Vendo que os navios do pai a perseguiam, não hesitou em matar o próprio irmão, e cortá-lo em seus pedaços que lançou ao mar, pois sabia que o pai não deixaria de os apanhar para lhe prestar as honras devidas. O execrando acto atraiu a ira de Zeus, que ordenou ao casal que visitasse Circe, a tia de Medeia ,para se purificar. Esta não se atreveu a desobedecer ao Deus dos Deuses, mas não gostou de Jasão, e admoestando a sobrinha quanto ao homem com quem se envolvera, exigiu que a estadia fosse curta.
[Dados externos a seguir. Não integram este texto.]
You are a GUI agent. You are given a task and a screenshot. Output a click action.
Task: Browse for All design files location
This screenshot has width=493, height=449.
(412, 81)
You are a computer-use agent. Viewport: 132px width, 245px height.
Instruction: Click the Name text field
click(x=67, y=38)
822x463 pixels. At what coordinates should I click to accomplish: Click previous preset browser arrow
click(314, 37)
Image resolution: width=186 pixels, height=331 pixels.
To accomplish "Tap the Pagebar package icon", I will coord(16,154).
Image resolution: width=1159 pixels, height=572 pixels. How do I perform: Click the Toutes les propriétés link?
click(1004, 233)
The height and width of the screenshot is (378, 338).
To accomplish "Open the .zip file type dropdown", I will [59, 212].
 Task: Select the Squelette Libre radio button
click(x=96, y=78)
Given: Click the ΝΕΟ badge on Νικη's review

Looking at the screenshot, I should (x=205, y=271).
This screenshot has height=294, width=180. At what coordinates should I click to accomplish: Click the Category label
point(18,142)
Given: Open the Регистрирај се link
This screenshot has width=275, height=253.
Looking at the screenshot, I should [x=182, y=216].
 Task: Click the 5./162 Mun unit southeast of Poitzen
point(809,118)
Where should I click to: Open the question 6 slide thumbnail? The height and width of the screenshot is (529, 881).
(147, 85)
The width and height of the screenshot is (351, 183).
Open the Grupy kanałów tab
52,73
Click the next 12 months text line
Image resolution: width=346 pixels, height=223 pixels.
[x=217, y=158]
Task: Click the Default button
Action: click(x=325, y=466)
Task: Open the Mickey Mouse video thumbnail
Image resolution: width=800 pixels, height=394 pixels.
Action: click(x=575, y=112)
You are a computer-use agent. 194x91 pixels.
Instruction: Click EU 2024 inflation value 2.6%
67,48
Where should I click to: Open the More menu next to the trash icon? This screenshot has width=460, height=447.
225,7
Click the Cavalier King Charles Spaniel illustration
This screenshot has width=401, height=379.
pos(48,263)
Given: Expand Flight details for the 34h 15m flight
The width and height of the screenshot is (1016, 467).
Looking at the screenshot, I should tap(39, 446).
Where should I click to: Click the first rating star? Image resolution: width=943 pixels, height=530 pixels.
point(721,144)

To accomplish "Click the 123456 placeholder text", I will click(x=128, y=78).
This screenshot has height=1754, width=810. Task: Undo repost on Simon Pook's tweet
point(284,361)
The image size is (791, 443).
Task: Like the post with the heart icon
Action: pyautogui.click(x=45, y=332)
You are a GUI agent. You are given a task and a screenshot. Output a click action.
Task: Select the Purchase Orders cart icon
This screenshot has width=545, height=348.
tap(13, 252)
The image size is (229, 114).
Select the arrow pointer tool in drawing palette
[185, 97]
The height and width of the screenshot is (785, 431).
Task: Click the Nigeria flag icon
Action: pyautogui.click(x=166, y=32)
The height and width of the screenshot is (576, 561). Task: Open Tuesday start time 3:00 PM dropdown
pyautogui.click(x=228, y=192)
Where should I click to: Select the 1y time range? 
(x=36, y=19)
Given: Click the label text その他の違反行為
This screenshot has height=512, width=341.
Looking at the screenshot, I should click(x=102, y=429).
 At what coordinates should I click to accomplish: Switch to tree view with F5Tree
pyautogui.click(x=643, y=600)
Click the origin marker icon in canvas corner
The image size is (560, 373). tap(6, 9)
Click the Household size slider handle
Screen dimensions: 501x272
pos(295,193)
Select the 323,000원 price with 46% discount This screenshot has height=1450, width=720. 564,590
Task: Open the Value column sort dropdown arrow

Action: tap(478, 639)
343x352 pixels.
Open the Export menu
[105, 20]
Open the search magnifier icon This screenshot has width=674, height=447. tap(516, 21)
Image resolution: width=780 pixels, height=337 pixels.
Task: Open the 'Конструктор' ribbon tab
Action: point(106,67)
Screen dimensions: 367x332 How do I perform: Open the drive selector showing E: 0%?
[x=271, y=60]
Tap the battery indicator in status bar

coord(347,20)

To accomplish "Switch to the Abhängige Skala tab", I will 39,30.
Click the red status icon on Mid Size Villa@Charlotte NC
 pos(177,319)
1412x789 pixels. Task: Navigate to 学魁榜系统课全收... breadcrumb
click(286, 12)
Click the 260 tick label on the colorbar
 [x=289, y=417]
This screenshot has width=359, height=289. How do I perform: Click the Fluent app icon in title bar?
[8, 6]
Apaixonada, Medeia ignorou os conselhos. Uma vez regressados a Iolco, Pélias recusou-se a cumprir a sua palavra. E foi mais uma vez Medeia que salvou a situação: fez-se amiga das suas filhas e convenceu-as a matar o pai num ritual de magia aterrador para, supostamente, lhe devolver a juventude. Pélias morreu, mas o escândalo foi tão grande que o casal se viu obrigado a fugir para Corinto. Lá casaram, tiveram dois filhos e viveram juntos durante dez anos...até Jasão a repudiar para casar com Gláucia, a filha do Rei. Afinal, para um rei exilado, era melhor negócio desposar a princesa local do que viver com a outra -  estrangeira, bárbara e deserdada...Os crimes e traições que Medeia cometera que em nome de um grande amor eram agora sacrificados, num piscar de olhos, à ambição frívola do herói. Eis a recompensa de tantos sacrifícios! Circe adivinhara a natureza fraca de Jasão, mas a sobrinha não lhe dera ouvidos, e agora era tarde. Restava-lhe viver na degradante posição de concubina - ou partir, sem eira nem beira, para junto de amigos que a acolhessem, a ela e aos filhos. 

Desesperada, fingiu aceitar a situação e enviou os pequenos com um magnífico vestido para oferecer à noiva. Era um feitiço, claro - e assim que a infeliz o experimentou, caiu fulminada. O pai, que tentou ajudá-la, teve o mesmo fim, e as chamas não tardaram a devorar o palácio. No meio da confusão, Jasão correu para casa, para confrontar a mulher e tentar salvar os filhos, mas tarde demais. A versão mais popular conta que Medeia, para se vingar do marido infiel, os assassinou numa vingança premeditada. No entanto, diz-se também que o povo de Corinto se vingou nos pobrezinhos, linchando-os, sem que a mãe os conseguisse salvar na fuga ou que o pai tivesse vontade ou poder para os impedir. Os cidadãos abastados de Corinto, não querendo ficar com as culpas do infanticídio, terão subornado Eurípedes para reescrever a história, lançando-as sobre a cruel Medeia. Esta, de qualquer modo, escapou para Atenas, onde casou com o Rei Egeu e teve um filho famoso, Medo, que viria a reinar sobre a Cólquida - a terra que Medeia abandonara por um homem ingrato. Ao longo dos séculos, estudiosos da mente humana debruçaram-se sobre a história, retirando dela as mais variadas ilações. Pessoalmente, sempre achei que a maior lição a tirar dela é que nunca é boa ideia anular-se, deixar para trás os seus sonhos, os seus confortos, para os depositar aos pés de homem algum. Ao longo da história, Jasão usa os conhecimentos de Medeia, os seus poderes, para chegar os seus objectivos - mas nunca o vemos preocupado com os sentimentos ou vontades dela.  A promessa de reinarem juntos nunca é cumprida. Medeia obtém muito pouco em troca da sua dedicação. Só quando se liberta dele- de maneira horrível e dolorosa - é que reclama de volta o seu poder, a sua liberdade, e obtém não só um trono, mas dois. Sem ajuda.